TASK TO COMPLETE: Write out, word for word, the line that contains "How do I perform: Select the Google" and each line after it down to the last line of the data below. Include nothing more.

EXTRACTED INFORMATION:
===============

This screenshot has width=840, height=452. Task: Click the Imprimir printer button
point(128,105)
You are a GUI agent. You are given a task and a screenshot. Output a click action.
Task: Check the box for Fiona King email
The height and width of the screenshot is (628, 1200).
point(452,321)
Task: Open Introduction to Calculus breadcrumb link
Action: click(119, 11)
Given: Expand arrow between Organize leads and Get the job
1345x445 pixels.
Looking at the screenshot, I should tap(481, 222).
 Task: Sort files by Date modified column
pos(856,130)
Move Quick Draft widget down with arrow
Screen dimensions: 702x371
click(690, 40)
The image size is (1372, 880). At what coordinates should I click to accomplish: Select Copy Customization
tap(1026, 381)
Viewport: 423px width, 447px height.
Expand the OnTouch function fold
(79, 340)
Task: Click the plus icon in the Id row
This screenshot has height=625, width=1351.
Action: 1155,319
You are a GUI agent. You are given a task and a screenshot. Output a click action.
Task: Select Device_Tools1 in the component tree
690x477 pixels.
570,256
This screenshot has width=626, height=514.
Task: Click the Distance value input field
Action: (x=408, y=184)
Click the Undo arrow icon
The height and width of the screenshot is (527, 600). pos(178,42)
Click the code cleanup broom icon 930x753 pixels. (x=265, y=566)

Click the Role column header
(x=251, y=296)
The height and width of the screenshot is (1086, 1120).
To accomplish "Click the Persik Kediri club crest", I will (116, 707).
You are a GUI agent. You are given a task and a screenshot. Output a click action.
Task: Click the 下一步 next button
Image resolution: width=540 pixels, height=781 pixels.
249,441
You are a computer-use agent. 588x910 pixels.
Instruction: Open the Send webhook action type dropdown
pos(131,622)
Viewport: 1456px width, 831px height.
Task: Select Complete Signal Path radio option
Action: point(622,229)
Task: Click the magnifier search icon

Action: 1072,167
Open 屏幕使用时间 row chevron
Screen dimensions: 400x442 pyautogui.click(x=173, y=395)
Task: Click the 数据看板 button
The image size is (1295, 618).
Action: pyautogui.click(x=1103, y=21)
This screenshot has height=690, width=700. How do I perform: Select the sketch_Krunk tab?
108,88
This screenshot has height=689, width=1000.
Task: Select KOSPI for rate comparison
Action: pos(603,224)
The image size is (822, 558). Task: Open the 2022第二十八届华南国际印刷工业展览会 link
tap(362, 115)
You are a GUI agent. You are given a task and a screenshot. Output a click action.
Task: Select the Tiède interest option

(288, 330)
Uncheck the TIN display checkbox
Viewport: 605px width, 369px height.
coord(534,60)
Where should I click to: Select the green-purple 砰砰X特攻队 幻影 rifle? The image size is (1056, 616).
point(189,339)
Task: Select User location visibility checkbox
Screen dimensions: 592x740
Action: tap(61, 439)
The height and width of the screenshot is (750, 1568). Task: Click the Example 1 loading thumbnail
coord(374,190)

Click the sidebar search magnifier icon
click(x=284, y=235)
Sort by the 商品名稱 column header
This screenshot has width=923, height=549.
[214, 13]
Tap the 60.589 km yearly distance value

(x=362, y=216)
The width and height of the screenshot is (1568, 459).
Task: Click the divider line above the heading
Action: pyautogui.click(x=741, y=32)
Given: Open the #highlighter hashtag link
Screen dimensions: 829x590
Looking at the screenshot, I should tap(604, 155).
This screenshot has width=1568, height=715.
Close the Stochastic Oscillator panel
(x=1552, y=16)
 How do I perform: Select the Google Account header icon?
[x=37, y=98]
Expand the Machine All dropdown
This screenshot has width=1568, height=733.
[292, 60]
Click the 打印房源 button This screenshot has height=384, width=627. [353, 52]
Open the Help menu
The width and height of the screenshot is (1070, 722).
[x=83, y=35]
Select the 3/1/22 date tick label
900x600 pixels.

===============

EXPECTED ANSWER:
 How do I perform: Select the Google Account header icon?
[x=37, y=98]
Expand the Machine All dropdown
This screenshot has width=1568, height=733.
[292, 60]
Click the 打印房源 button This screenshot has height=384, width=627. [353, 52]
Open the Help menu
The width and height of the screenshot is (1070, 722).
[x=83, y=35]
Select the 3/1/22 date tick label
900x600 pixels.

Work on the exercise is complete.